L’interno del locale è stato tappezzato dei manifesti del film. Un ragazzo dal fisico asciutto porta le mani al cielo. E’ completamente nudo e senza colori. Vaga per le strade di una lontana città di un colore blu soffocante. Wear the revolution è lo slogan che comparirà sulla medesima immagine nel film. Non è altro che un banale ed offensivo cartellone pubblicitario. In questo modo si presenta il film. Un’immagine forte che cerca di attirare l’attenzione dei passanti.

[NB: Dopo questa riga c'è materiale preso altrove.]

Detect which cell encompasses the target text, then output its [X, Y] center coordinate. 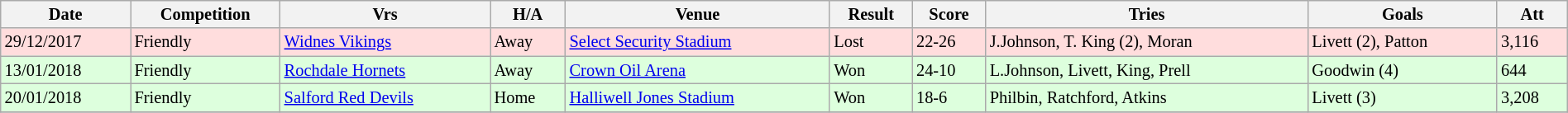
J.Johnson, T. King (2), Moran [1147, 42]
3,116 [1532, 42]
29/12/2017 [66, 42]
Rochdale Hornets [385, 70]
20/01/2018 [66, 98]
Competition [205, 14]
644 [1532, 70]
Halliwell Jones Stadium [698, 98]
Vrs [385, 14]
Salford Red Devils [385, 98]
Livett (3) [1403, 98]
L.Johnson, Livett, King, Prell [1147, 70]
Livett (2), Patton [1403, 42]
13/01/2018 [66, 70]
Date [66, 14]
Home [528, 98]
Philbin, Ratchford, Atkins [1147, 98]
H/A [528, 14]
Select Security Stadium [698, 42]
Score [949, 14]
Tries [1147, 14]
24-10 [949, 70]
3,208 [1532, 98]
Lost [871, 42]
Att [1532, 14]
Result [871, 14]
Crown Oil Arena [698, 70]
Goodwin (4) [1403, 70]
Goals [1403, 14]
22-26 [949, 42]
Venue [698, 14]
18-6 [949, 98]
Widnes Vikings [385, 42]
Find where the given text appears and provide that cell's center as [x, y] coordinate. 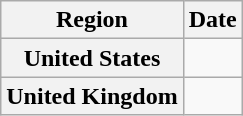
Date [212, 20]
United States [92, 58]
Region [92, 20]
United Kingdom [92, 96]
Return the (x, y) coordinate for the center point of the cell that contains the specified text.  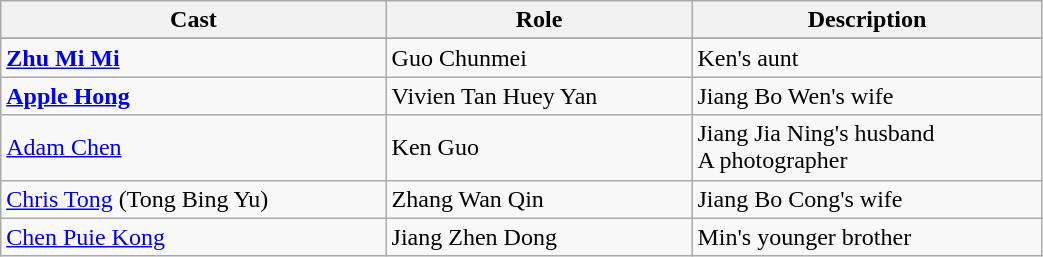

Allo stesso modo, durante la serata, si cerca di attirare nella maniera più colorata possibile i nuovi spettatori. Le drag, vestite da dee greche, al motto “Siamo Dei, ma siamo anche gay”, presentano il regista Carmine Amoroso al pubblico del Mucca. Amoroso, visibilmente emozionato non può fare a meno di ricordare quando, solo un anno prima, era un anonimo tra gli altri frequentatori del locale. Ora invece diventa un esponente attivo nella campagna dei diritti gay.
In realtà Cover Boy quasi non tocca le tematiche gay, se non per il velato rapporto tra i due protagonisti Ioan e Michele. Il loro rapporto vedrà il culmine dell’erotismo nella scena del bagno ad Ostia, ma la narrazione si occupa più che altro di mostrare la precarietà di chi in Italia non trova lavoro e dei ragazzi che pensano di trovare da noi la stabilità economica. Carmine Amoroso si carica in spalla le responsabilità di una storia complicata da mostrare ma appare comunque rilassato e felice delle sue scelte.
Cover Boy è una piccola opera che merita di essere vista. In tutta Italia il film è partito con sole 5 copie ed ha raggiunto nell’ultimo week-end di marzo la vetta delle classifiche per incasso medio. Ora il numero di copie salirà a 14 e, per quanto ancora pochissime, avrà modo di essere visto maggiormente. Questo è il segno che i prodotti giudicati “rischiosi” forse non lo sono così tanto e se non fosse stato per il coraggio dei produttori non avremmo mai potuto apprezzare la schiettezza e le verità di Cover Boy.